Much like colonialists, Israelis always knew better what was best for the natives. After all, the Israeli political establishment is convinced that the Palestinians are not capable of deciding things for themselves. And this arrogance has carried itself into the press — we read how Palestinians “send” their children to the slaughter, while no mention is made of the settlers placing their own children in danger in settlements that violate international law, the Geneva Conventions, and common sense. When Israel strikes to maintain an illegal occupation it is a “military” operation, when Palestinians resist, it is simply called terrorism.
When pressed, Israelis will say “we have seen no hands extended by the Palestinians…” Again, an expectation based on the context of master and servant, borne out of ingrained paternalism and patronage. When one side holds all the power, all the force, how can it expect the weaker side to even consider extending a hand? No, if anything is to be extended, it must be put forth by the Israeli side, unilaterally, unconditionally and if necessary, without US approval. An end to the occupation, the withdrawal of all forces to the 1967 borders, the evacuation of the settlements, the settler infrastructure and houses to be left for Palestinian use as partial reparation, and a commitment to help build the Palestinian State. All this as measures of goodwill on the part of Israel, prior to any return to negotiations.
Israel has no choice but to end the brutal occupation and subjugation of the Palestinian people. Not to do so clearly spells the beginning of the end of the State of Israel as it is known today, and will lead to the creation of a fanatical pariah state built upon the agendas of a radical minority. The sooner the better, before the vision of these merchants of death and destruction becomes the only option that Israel has. Welcome to the “new speak”.
Mr.
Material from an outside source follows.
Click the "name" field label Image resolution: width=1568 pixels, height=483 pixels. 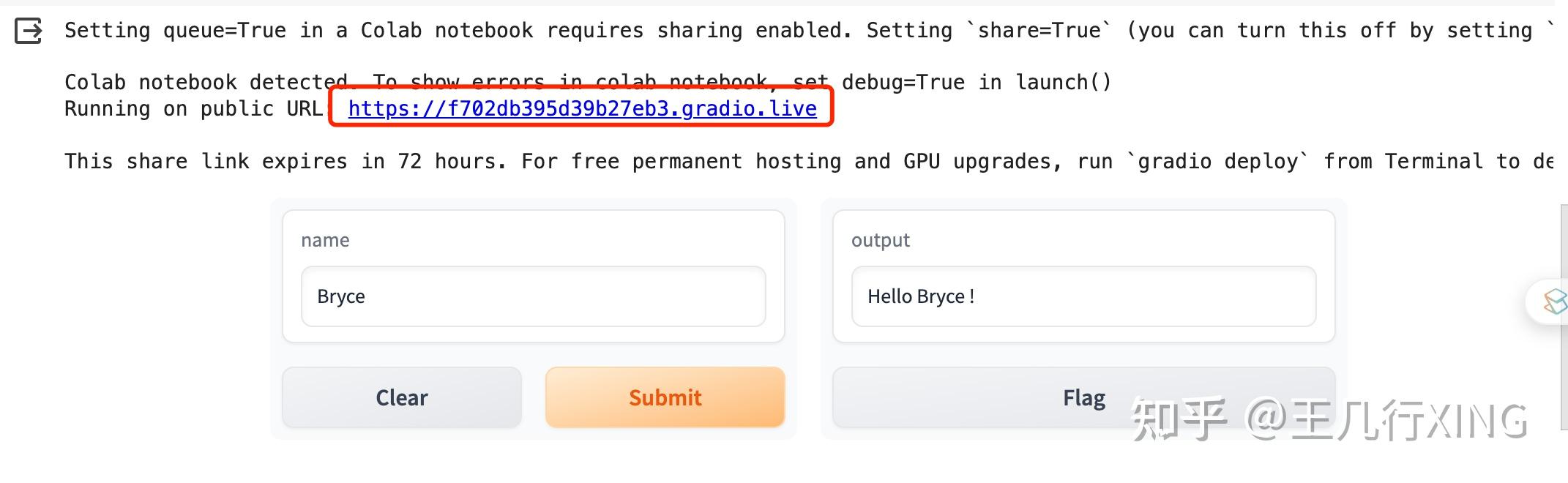coord(325,240)
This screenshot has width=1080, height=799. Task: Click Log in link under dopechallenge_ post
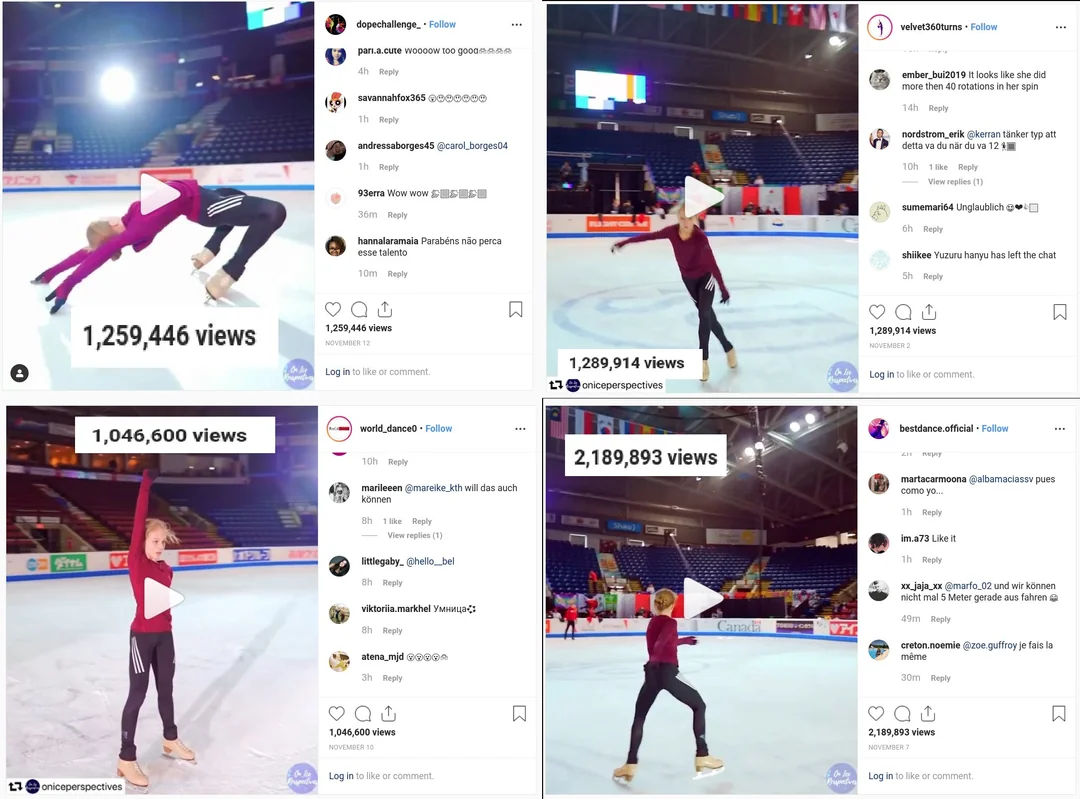338,372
Sam Bahour is a Palestinian-American businessman, born and raised in Youngstown, Ohio, who relocated to his family’s home in Al-Bireh, West Bank immediately following the signing of the 1993 Oslo Peace Accords. He is co-author of HOMELAND: Oral Histories of Palestine and Palestinians (1994). Mr. Michael Dahan is an Israeli political scientist currently conducting postdoctoral research at the University of Cincinnati. Mr. Bahour and Mr. Dahan are co-founders of MEViC, the Middle East Virtual Community.